|
| 10.3.2 Delimiting an Entire Region |
|
We want to do a text search against our table for a user's query,
but limit the results to, say, a 100x100 mile box centered on a
specific location, say the center of the user's city. Thus we
can find results in adjacent cities, states or ZIP codes that aren't
given in our query but are nonetheless physically nearby.
We modify our table schema and add the following columns:
- Lat
The latitude of the attraction, as an integer, in DDDMMSS
format. Thus, 40 degrees 30 minutes 45 seconds north latitude
is 403045.
- Lon
The longitude, in the same format.
- GeoCode
A long
field which we'll use in a moment.
We also need a table, city
, which lists cities and
their latitude/longitudes, so we can look them up. (Thunderstone
has such data already available, if you contact us.)
The slow/impossible way
At first, this would seem to be the best way to limit our
search to a boxed region:
<SQL MAX=1 "select lat, lon from city
where Place\State like $city
order by Pop desc">
<SQL MAX=10 "select Name from tourist
where Desc likep $query
and Lat between $lat - 10000 and $lat + 10000
and Lon between $lon - 10000 and $lon + 10000">
$Name <BR>
</SQL>
</SQL>
|
First, we look up the user's given $city
in our city
table. This gives us $lat
and $lon
for the center of town. (Note the order-by: we want larger cities
first, eg. Cleveland, OH is probably preferred over Cleveland, TN
if the state wasn't mentioned.)
2 degrees is roughly 120 miles, so we search within +/- 1 degree
of $lat
/$lon
in our inner <SQL>
. Our
latitude/longitude data is in DDDMMSS format, as integers, so 10000
is 1 degree 0 minutes 0 seconds. Now we have a boxed regional
search, centered on a specific location.
The problem
The problem is the post-processing required here. Any of the
three clauses in the inner query, the $query
clause, the
latitude search, and the longitude search, could easily return a
huge number of rows by themselves, no matter which we index
and we put first. Even though the overall result may be a small
number of rows, a lot of index rows would have to be ANDed to
produce the results - slow.
The better way
Our actual geographic region is very small. If we could somehow
tie the latitude and longitude together into one value, a search
against it would return much fewer rows from such a (combined) index.

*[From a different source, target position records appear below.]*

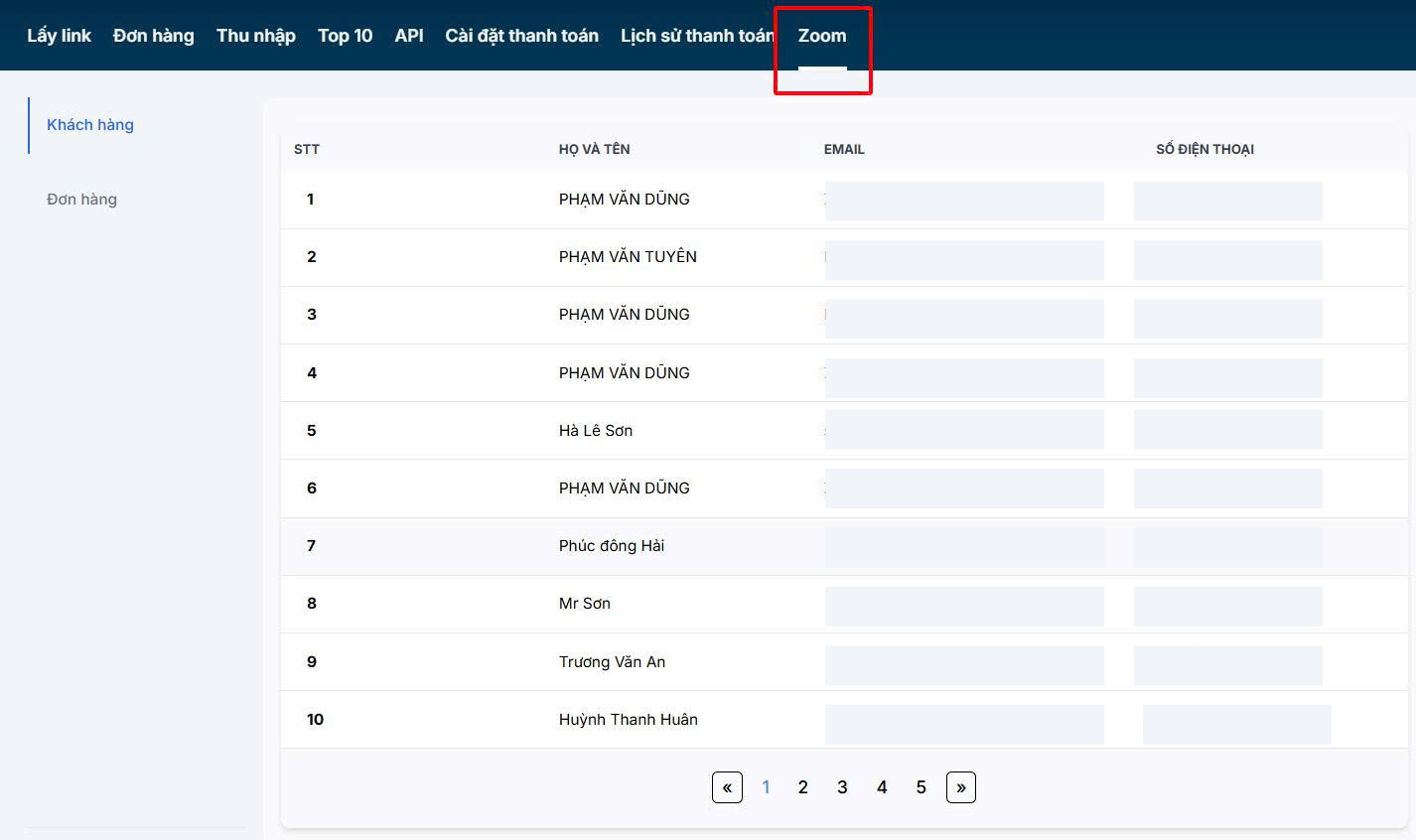The width and height of the screenshot is (1416, 840).
Task: Go to previous page using « arrow
Action: [727, 787]
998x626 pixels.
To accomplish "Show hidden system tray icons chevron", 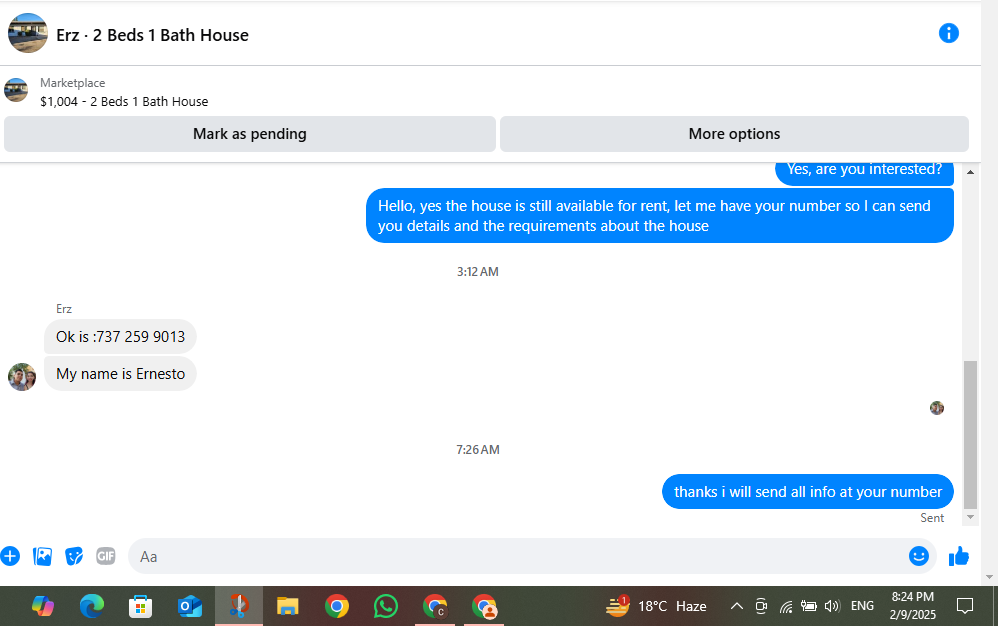I will (x=736, y=606).
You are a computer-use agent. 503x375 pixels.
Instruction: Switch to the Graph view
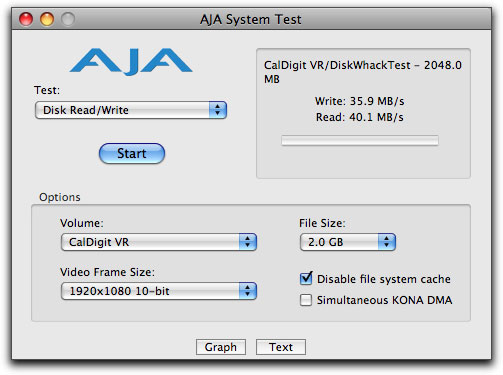pos(221,347)
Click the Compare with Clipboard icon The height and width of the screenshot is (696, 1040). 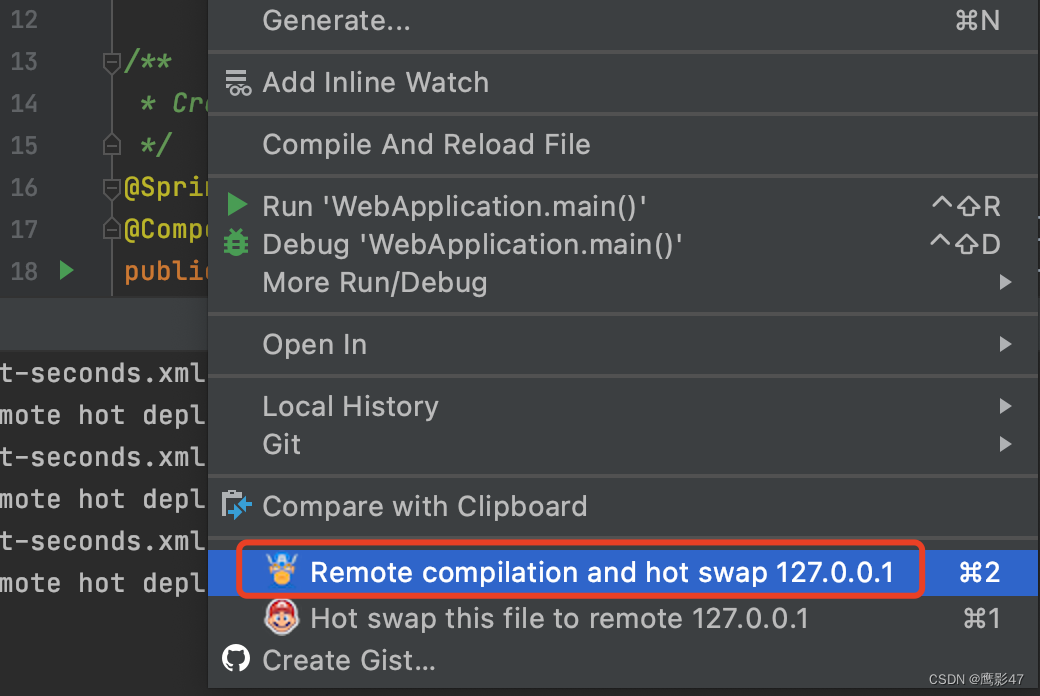(x=236, y=505)
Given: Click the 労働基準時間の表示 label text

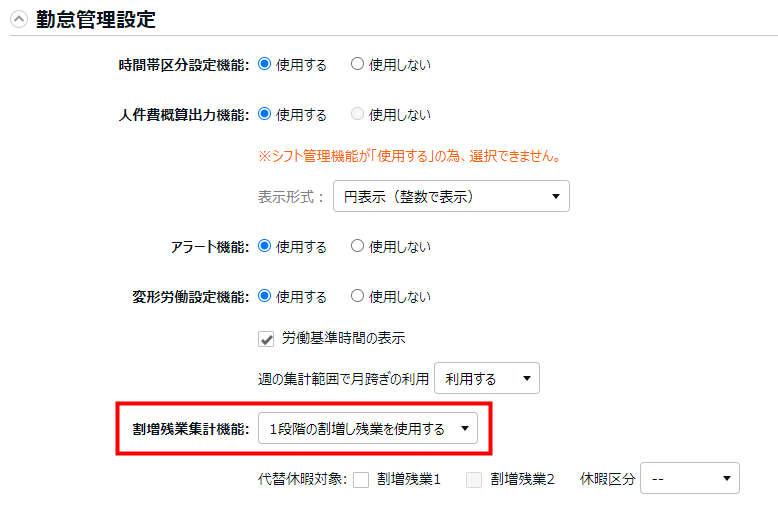Looking at the screenshot, I should click(x=343, y=339).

But that requires a two-dimensional search against a one-dimensional
index; how do we do that?
The <geo2code>
function helps us out here. Available
in version 2.1.904800000 (Sep. 2 1998) and later, it takes a
latitude/longitude pair - in DDDMMSS format - and returns a single
integer that we can store in our GeoCode
column for each row.
We then create a normal index on this column (and drop our lat/long
indexes, by the way; we won't need them). The between
operator has special knowledge of how to search such a column, when
given a pair of encoded integers.
First, we need to encode all our locations in the table. It's
faster to do this by copying to another table than updating in
place. We run this code once to create our new tourist
table:
<SQL ROW "select * from oldtourist">
<geo2code $Lat $Lon>
<SQL MAX=1 NOVARS "insert into tourist
values($Name, $Desc, $Lat, $Lon, $ret)">
</SQL>
</SQL>
|
For each row, <geo2code>
returns a long containing
both latitude and longitude, encoded in a special way. Note the ROW
flag to avoid wasting memory. Then we drop oldtourist
and make our indexes on our new tourist
table: Metamorph
compound inverted on Desc,GeoCode
:
create metamorph inverted index xdesc on tourist(Desc,GeoCode);
Now we're ready to modify our search:
<SQL MAX=1 "select lat, lon from city
where Place\State like $city
order by Pop desc">
<geo2code $lat $lon 10000>
<SQL "select Name
from tourist
where Desc like $query and GeoCode between " $ret>
$Name
</SQL>
</SQL>
|
Here we added a third parameter to <geo2code>
, a
"radius". Given a radius (in DDDMMSS format), <geo2code>
returns a string containing 2 numbers, instead of one. These
two numbers represent the boxed region centered on $lat
/
$lon
with sides of length 20000 (ie. a "radius" of
10000).
We pass this encoding to our SQL statement (but as part of the
statement, not a parameter, because Texis must accept the
double-value that way).
Advantages
Now we've got the ability to set an exact box over our desired
region, regardless of state boundaries. And it's far faster than
our top example, because lat/long are combined into one value.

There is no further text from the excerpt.